* **About this exercise**
Note each line of the entries that includes "will". Then copy those lines.

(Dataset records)
'''

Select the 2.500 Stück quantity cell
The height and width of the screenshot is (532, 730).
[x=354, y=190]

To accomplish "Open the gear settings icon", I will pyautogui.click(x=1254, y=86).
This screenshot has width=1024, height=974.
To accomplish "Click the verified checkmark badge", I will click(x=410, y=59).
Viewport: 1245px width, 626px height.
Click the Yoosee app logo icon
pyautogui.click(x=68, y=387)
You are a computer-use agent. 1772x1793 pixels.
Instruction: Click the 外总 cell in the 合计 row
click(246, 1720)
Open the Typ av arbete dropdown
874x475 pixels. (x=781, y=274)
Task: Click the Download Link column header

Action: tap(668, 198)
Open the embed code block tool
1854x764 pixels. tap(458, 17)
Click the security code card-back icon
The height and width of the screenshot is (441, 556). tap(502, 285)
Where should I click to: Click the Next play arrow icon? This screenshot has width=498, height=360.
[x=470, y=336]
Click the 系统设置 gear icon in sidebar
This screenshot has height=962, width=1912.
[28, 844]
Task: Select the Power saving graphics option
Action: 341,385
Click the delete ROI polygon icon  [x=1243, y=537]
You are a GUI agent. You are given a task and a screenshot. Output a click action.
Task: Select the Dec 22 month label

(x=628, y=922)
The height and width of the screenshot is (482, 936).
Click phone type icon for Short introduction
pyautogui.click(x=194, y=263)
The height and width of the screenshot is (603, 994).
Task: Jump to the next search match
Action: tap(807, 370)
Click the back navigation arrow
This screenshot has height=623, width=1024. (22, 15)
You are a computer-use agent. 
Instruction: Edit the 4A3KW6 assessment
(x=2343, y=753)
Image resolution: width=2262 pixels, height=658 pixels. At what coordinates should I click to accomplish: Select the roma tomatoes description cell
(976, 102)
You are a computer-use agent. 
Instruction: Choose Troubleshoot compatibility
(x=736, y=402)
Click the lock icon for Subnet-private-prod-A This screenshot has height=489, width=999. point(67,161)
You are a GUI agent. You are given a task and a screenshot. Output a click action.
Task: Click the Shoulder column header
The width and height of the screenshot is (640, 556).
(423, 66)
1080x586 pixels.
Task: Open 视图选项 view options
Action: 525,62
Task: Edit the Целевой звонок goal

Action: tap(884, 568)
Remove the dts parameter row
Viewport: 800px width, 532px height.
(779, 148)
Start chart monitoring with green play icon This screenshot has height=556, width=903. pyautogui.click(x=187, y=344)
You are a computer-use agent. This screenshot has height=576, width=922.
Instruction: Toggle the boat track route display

'''

* **Exercise result**
To accomplish "Open the gear settings icon", I will pyautogui.click(x=1254, y=86).
To accomplish "Click the verified checkmark badge", I will click(x=410, y=59).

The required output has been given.